To be done
Copy out every line of the entries below word for word, leaving out the pictures.

Exercise materials

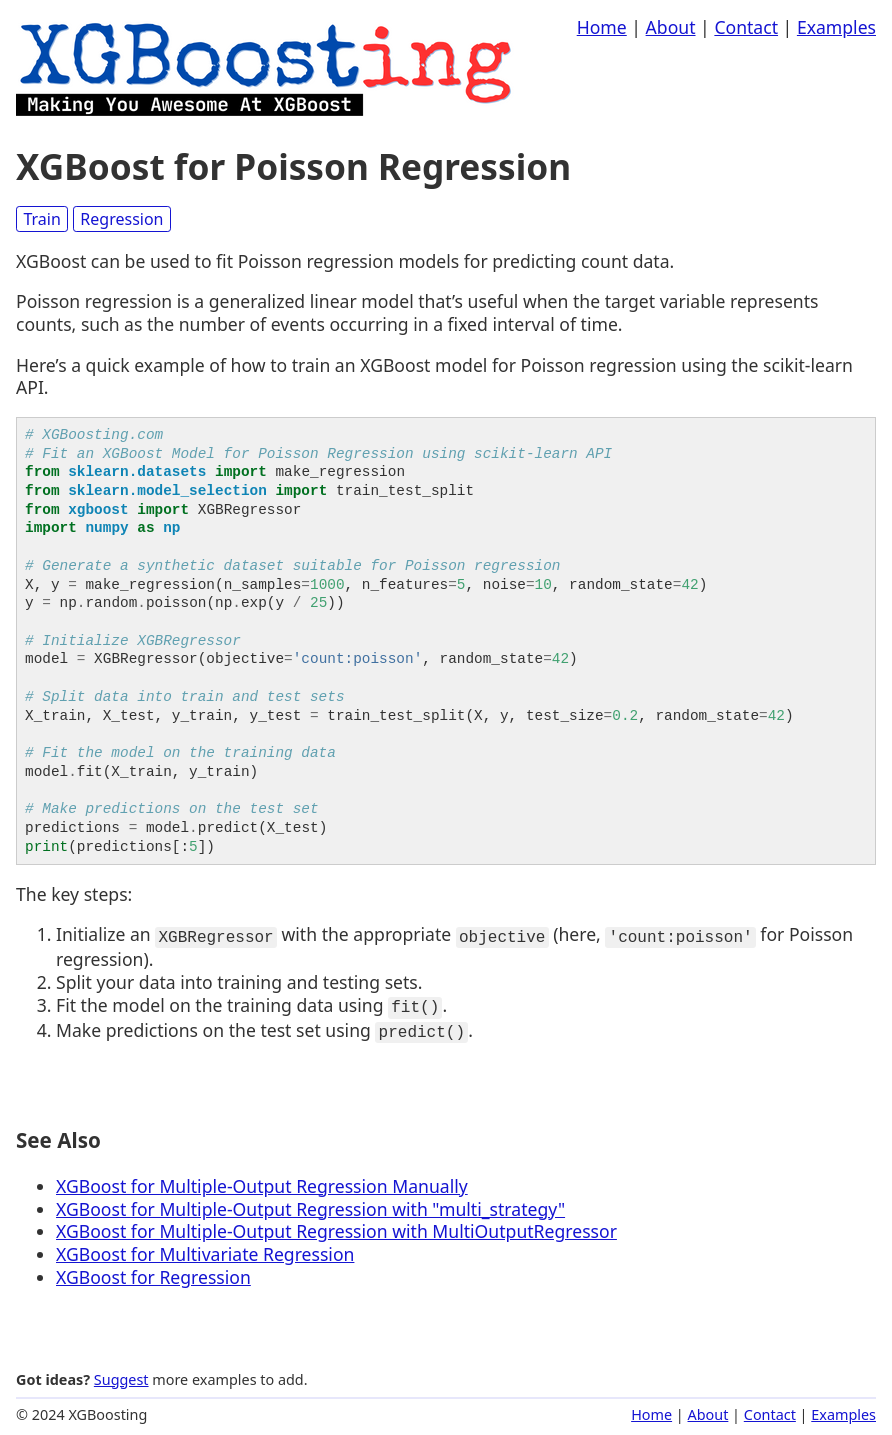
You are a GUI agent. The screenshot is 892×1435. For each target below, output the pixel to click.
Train (41, 219)
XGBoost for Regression (153, 1271)
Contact (746, 27)
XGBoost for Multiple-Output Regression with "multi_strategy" (310, 1203)
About (671, 27)
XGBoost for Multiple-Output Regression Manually (262, 1180)
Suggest (121, 1373)
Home (602, 27)
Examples (836, 27)
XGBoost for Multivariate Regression (205, 1249)
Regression (121, 219)
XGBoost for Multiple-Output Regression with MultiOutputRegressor (336, 1226)
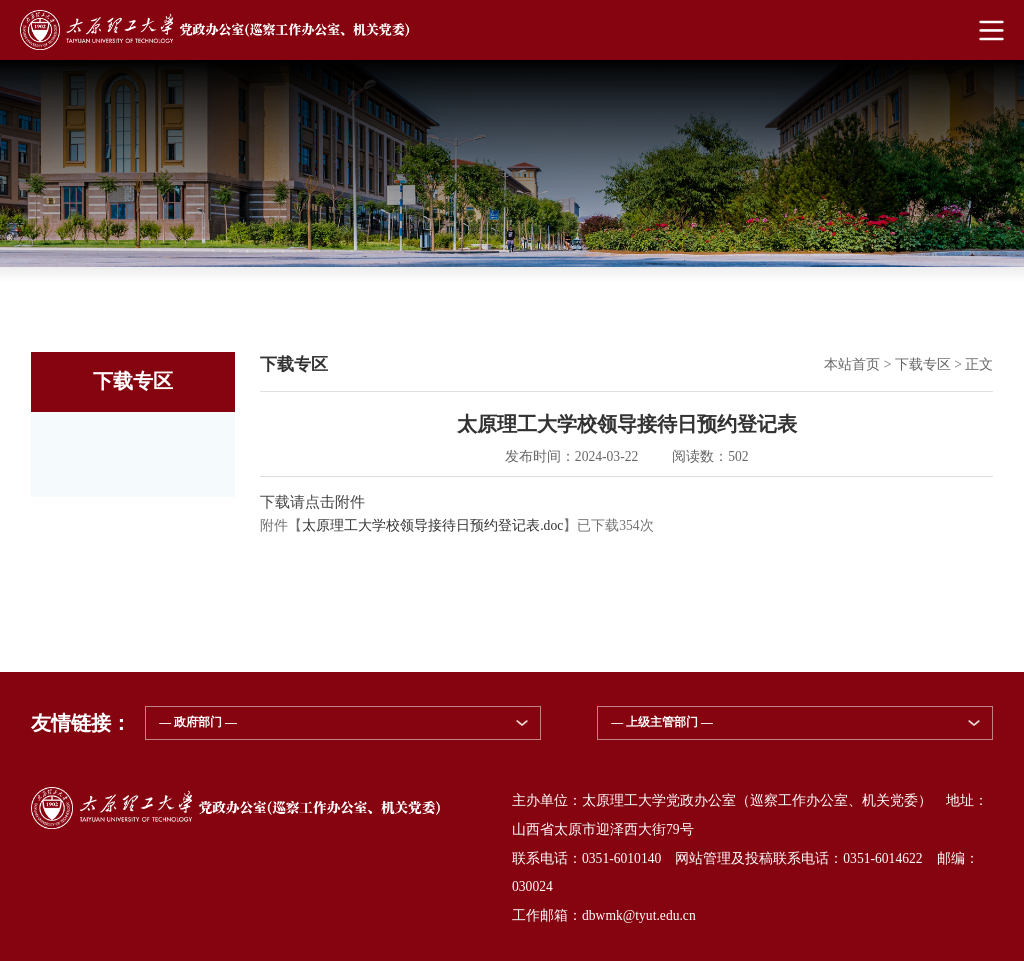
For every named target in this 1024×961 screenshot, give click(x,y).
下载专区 (923, 364)
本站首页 (852, 364)
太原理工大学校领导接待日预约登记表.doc (432, 525)
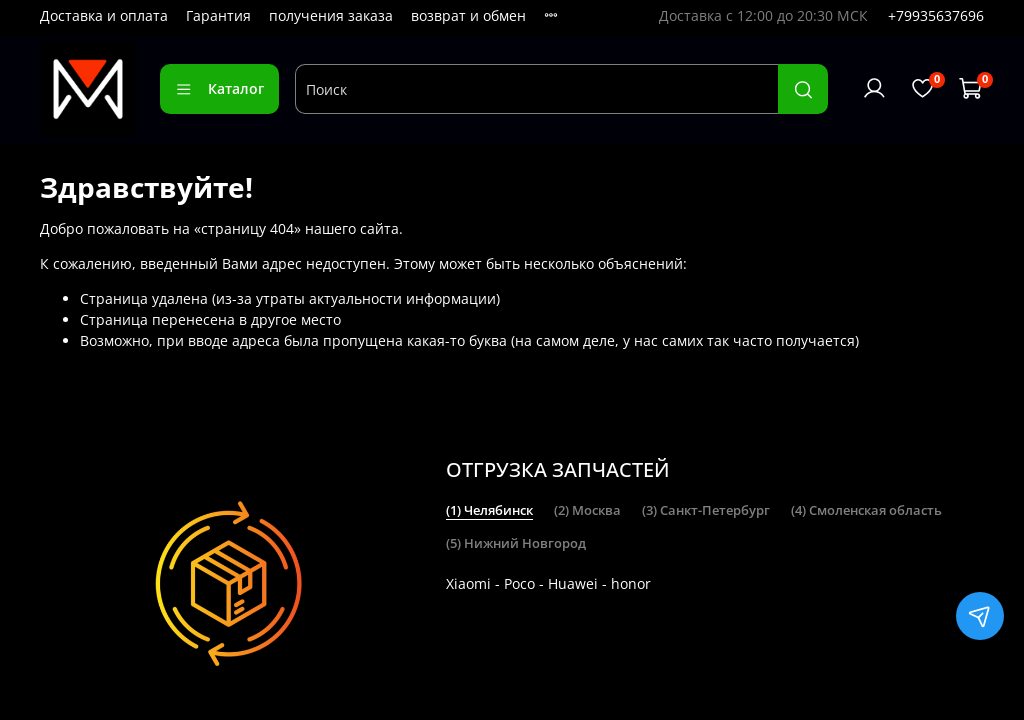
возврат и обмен (468, 15)
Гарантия (218, 15)
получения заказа (331, 15)
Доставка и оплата (104, 15)
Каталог (219, 88)
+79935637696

The completed task
You are a GUI agent. The screenshot is 892×1435. For each target below, output the pixel to click.
Train (41, 219)
XGBoost for Regression (153, 1271)
Contact (746, 27)
XGBoost for Multiple-Output Regression with "multi_strategy" (310, 1203)
About (671, 27)
XGBoost for Multiple-Output Regression Manually (262, 1180)
Suggest (121, 1373)
Home (602, 27)
Examples (836, 27)
XGBoost for Multivariate Regression (205, 1249)
Regression (121, 219)
XGBoost for Multiple-Output Regression with MultiOutputRegressor (336, 1226)
For every named target in this 1024×961 screenshot, give click(x,y).
下载专区 (923, 364)
本站首页 (852, 364)
太原理工大学校领导接待日预约登记表.doc (432, 525)
возврат и обмен (468, 15)
Гарантия (218, 15)
получения заказа (331, 15)
Доставка и оплата (104, 15)
Каталог (219, 88)
+79935637696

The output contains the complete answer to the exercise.